Directions for this task: Quote the passage on model tiering and the RAG feedback loop in full, word for word.

Document passage:

□ □ □

Model tiering handles the queries that must use the model and should not use the largest one available. Two or three tiers: a small fast cheap model for the bulk, a larger one for queries the small model is not confident on, optionally a third for the long tail. The router is where production deployments get this wrong on the first pass. The simplest version uses query-side signals (short factoid vs analytical). A better version uses retrieval-side signals (high consistent similarity means the small model is enough). The most sophisticated runs the small model first and escalates on calibrated confidence — accurate at the margin, paying for an extra inference on the escalations. The numbers to watch are escalation rate and regret rate together; either one alone misleads.

11.3 The continuous feedback loop

A RAG pipeline emits constant telemetry. Most teams collect it; very few close the loop on it. The loop has four stages. Collect: every query, retrieval, generation, citation, and user interaction logged with a stable schema and a stable query identifier that threads through every stage — without that identifier, diagnosing a regression devolves to guesswork. Evaluate: the Triad from Chapters 9 and 10 run in two modes, sampled offline against a reference set for accuracy, and online behavioral proxies (regenerate, copy, follow-up, abandonment) for coverage. Neither is sufficient alone. Together they triangulate.

Decide is the hardest stage, because the same signal implies several different remedies. A drop in Context Relevance might mean the corpus is missing topics, or the reranker has degraded, or the embedding model is no longer suited to the new vocabulary. Distinguishing requires slicing the metrics — by topic, by document age, by embedding version, by tenant — and the team that only watches the aggregate will discover, a quarter late, that one slice has been dragging the average down all along.

□ □ □

Saved records:

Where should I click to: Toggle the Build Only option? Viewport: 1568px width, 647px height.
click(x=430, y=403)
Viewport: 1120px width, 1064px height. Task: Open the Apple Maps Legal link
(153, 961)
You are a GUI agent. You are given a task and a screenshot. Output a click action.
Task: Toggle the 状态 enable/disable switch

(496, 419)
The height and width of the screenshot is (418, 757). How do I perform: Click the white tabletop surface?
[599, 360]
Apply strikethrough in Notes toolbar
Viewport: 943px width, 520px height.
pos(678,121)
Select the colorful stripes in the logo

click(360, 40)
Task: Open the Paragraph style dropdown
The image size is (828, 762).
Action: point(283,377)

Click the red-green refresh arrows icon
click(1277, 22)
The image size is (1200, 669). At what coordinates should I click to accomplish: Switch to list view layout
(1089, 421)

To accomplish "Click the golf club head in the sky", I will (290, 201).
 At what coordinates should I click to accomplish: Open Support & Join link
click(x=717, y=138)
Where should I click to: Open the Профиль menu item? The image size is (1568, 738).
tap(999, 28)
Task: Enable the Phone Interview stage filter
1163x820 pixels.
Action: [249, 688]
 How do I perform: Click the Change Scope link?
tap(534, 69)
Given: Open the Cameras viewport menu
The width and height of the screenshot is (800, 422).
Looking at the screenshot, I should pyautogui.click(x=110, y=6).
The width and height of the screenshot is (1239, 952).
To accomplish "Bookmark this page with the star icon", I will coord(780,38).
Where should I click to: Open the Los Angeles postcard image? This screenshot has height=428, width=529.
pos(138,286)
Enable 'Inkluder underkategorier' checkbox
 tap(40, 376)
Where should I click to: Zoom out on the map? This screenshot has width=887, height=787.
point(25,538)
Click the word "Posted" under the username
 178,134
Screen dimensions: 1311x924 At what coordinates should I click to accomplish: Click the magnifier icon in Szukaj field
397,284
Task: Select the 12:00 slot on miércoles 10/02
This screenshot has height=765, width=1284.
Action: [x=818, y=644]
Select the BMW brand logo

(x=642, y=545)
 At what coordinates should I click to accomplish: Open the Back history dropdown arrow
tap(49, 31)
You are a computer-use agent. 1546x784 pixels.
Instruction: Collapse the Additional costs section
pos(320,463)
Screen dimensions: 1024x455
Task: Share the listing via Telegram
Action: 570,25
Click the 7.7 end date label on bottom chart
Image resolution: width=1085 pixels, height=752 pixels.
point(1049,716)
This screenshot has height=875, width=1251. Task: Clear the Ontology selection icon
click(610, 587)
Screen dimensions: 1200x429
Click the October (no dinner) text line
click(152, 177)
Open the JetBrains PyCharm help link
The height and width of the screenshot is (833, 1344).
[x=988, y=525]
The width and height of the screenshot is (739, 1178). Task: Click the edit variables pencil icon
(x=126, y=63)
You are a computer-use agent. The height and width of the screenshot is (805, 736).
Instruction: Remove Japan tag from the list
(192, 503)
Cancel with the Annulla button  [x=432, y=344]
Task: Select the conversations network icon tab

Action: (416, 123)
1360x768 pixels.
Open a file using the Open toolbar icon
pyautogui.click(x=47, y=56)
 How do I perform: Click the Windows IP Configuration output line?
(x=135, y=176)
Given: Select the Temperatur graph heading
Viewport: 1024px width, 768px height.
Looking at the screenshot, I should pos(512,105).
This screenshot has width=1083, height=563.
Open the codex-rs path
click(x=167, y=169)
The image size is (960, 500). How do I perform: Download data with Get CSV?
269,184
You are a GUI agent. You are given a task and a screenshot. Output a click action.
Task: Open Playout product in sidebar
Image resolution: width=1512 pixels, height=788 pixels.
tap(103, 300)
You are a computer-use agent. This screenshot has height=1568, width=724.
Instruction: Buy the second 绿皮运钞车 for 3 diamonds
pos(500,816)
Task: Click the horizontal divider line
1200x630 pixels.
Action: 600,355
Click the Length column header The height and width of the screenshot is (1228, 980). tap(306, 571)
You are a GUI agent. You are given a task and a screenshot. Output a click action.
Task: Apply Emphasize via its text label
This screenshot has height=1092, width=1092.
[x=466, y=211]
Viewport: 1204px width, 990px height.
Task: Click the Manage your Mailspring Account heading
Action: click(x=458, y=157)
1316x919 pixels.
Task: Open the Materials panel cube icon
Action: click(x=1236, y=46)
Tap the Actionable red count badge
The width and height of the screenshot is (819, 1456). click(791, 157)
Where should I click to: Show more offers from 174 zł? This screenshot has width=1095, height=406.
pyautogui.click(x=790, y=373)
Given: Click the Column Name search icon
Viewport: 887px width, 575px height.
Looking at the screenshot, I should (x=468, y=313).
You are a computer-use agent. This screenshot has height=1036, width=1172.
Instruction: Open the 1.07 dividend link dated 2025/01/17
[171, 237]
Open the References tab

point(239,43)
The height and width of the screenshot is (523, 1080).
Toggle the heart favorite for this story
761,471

□ □ □

Exercise answer:
Model tiering handles the queries that must use the model and should not use the largest one available. Two or three tiers: a small fast cheap model for the bulk, a larger one for queries the small model is not confident on, optionally a third for the long tail. The router is where production deployments get this wrong on the first pass. The simplest version uses query-side signals (short factoid vs analytical). A better version uses retrieval-side signals (high consistent similarity means the small model is enough). The most sophisticated runs the small model first and escalates on calibrated confidence — accurate at the margin, paying for an extra inference on the escalations. The numbers to watch are escalation rate and regret rate together; either one alone misleads.

11.3 The continuous feedback loop

A RAG pipeline emits constant telemetry. Most teams collect it; very few close the loop on it. The loop has four stages. Collect: every query, retrieval, generation, citation, and user interaction logged with a stable schema and a stable query identifier that threads through every stage — without that identifier, diagnosing a regression devolves to guesswork. Evaluate: the Triad from Chapters 9 and 10 run in two modes, sampled offline against a reference set for accuracy, and online behavioral proxies (regenerate, copy, follow-up, abandonment) for coverage. Neither is sufficient alone. Together they triangulate.

Decide is the hardest stage, because the same signal implies several different remedies. A drop in Context Relevance might mean the corpus is missing topics, or the reranker has degraded, or the embedding model is no longer suited to the new vocabulary. Distinguishing requires slicing the metrics — by topic, by document age, by embedding version, by tenant — and the team that only watches the aggregate will discover, a quarter late, that one slice has been dragging the average down all along.